Resveratrol抑制人類乳腺癌細胞株MDA-MB-231的生長、移行和侵襲能力

Abstract

中文摘要 Resveratrol (白藜蘆醇, 3,4,5'-trihydroxy-trans-stilbene)是一種存在植物內天然的多酚類 (polyphenol)化合物，本實驗採用乳腺癌細胞株 (MDA-MB-231cell line)進行細胞培養的研究，探討resveratrol對MDA-MB-231 cells生長、細胞移行與侵襲的影響，實驗結果如下(1) MTT assay實驗結果顯示: 細胞經resveratrol處理24小時後，高濃度的resveratrol (30, 50, 70μΜ)與未給予藥物之控制組相較，會促使MDA-MB-231細胞存活率降低 (83％, 74％, 22％)，達到顯著差異，且細胞株處理不同時間 (24, 48, 72小時)，細胞生長比例皆低於控制組，均達到顯著差異。西方墨點分析顯示: resveratrol可透過減少抗細胞凋亡bcl2蛋白表現及增加促細胞凋亡caspase3蛋白表現，而造成細胞凋亡；(2) 細胞移行分析與細胞傷口癒合分析結果顯示: 不同濃度的resveratrol (30, 50μΜ)處理下，細胞的移行能力降低，統計上達到顯著的差異。免疫細胞螢光染色結果顯示: resveratrol (30, 50μΜ)可以正向調控 MDA-MB 231細胞株E-cadherin的表現，以及抑制細胞內皮生長因子(VEGF)的表現。(3) 細胞侵襲分析結果顯示: 不同濃度的resveratrol (30、50μΜ)處理下，細胞侵襲的細胞數下降，統計上達到顯著的差異。西方墨點分析結果顯示: 不同濃度的resveratrol ( 30, 50μΜ)處理下，使基質金屬蛋白酶9 (MMP9)的表現下降。另外，利用明膠蛋白酵素電泳法證實經resveratrol ( 30, 50μΜ)處理下，細胞分泌至細胞外的MMP9之活性降低。 綜合以上結果顯示: resveratrol抑制乳腺癌MDA-MB-231 cells生長、移行與侵襲的過程可能透過抑制bcl2、VEGF與MMP9蛋白的表現及活化caspase3與E-cadherin的表現，進而達到抑制MDA-MB-231 cells生長、移行與侵襲的目的。
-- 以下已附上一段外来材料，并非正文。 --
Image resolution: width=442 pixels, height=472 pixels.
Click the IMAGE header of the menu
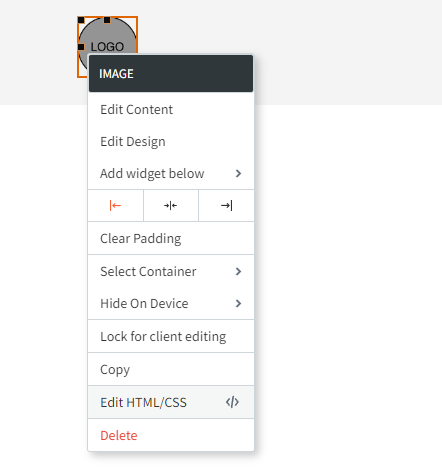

英文摘要 Resveratrol is a natural polyphenol compound within the plant. We used MDA-MB-231 breast adenocarcinoma cell line as a model to investigate the effects of resveratrol on proliferation, migration, and invasion of breast cancer cell. By MTT assay, we found that after treatment with 30, 50, 70μΜ resveratrol for 24 hours, the proliferation ratio of MDA-MB-231 cells decreased to 83％, 74％, 22％. The results of time course study also (24, 48, 72hours) revealed that the proliferation ratio of 30, 50, 70μΜ resveratrol-treated MDA-MB-231 cells were decreased. Western blotting showed that resveratrol caused cell apoptosis resulting from the suppression of bcl2 protein expression and activation of caspase3 protein expression. In cell migration assay and wound healing assay revealed that MDA-MB-231 cells treated with resveratrol decrease the migration of cells. The effects of resveratrol on the expression of E-cadherin and VEGF by MDA-MB-231 were analyzed by fluorescence immunocytochemistry stain. Results indicate that resveratrol up-regulated E-cadherin expression and down-regulated VEGF expression. By cell invasion assay, we found that after being treated with resveratrol, the cells decreased in invasion ability. Western blotting showed that resveratrol caused the suppression of MMP9 expression. Besides, the activation of MMP9 secreted to the extracellular fluid, analyzed by gelatin zymography, was decreased in MDA-MB-231 cell line after being treated with resveratrol. The results obtained from the present study showed that resveratrol might play an important role in the suppression of the proliferation, migration and invasion of breast cancer cell line of MDA-MB-231 cells through the inhibition of bcl2, VEGF and MMP9 and activation of caspase3 and E-cadherin.